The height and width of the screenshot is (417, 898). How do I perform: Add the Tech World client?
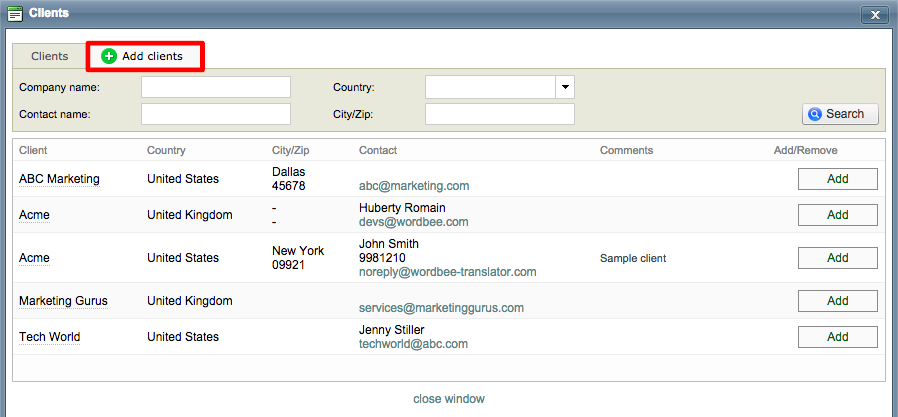(837, 337)
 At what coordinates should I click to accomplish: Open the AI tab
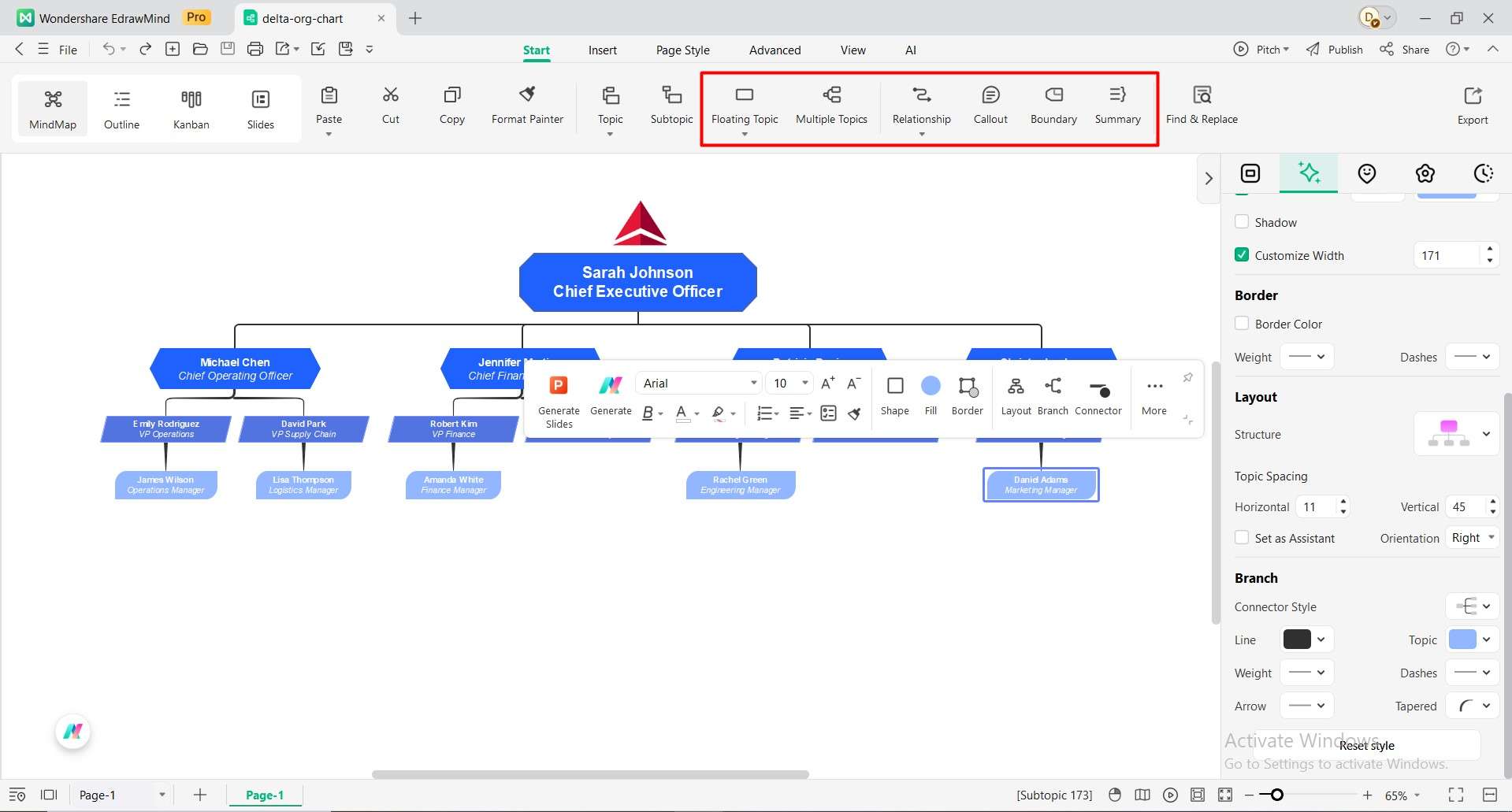tap(910, 49)
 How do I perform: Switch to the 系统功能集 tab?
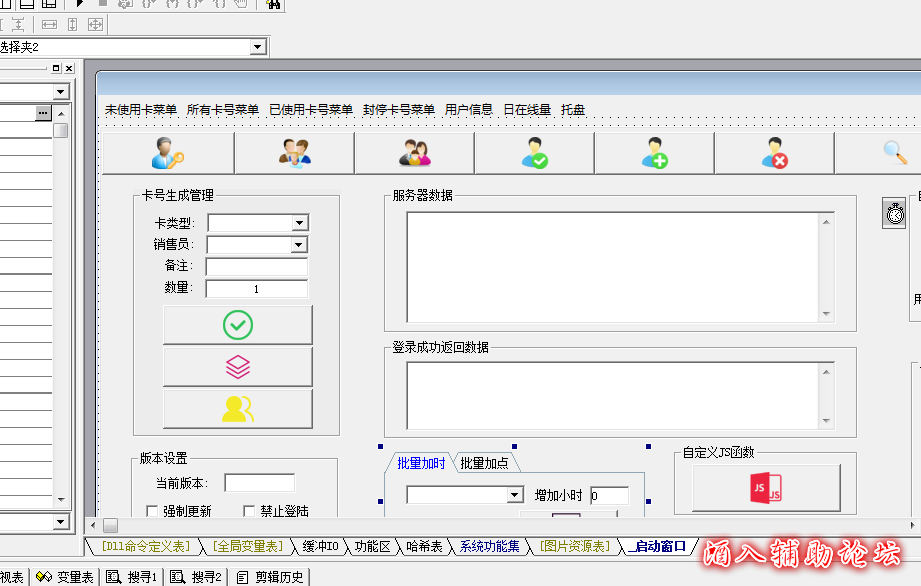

> **Requirements**
Can you reproduce every entry above word for word, leaving the pictures out?

> **Answer to the exercise**
The height and width of the screenshot is (417, 898). How do I perform: Add the Tech World client?
(837, 337)
 At what coordinates should I click to accomplish: Open the AI tab
tap(910, 49)
 How do I perform: Switch to the 系统功能集 tab?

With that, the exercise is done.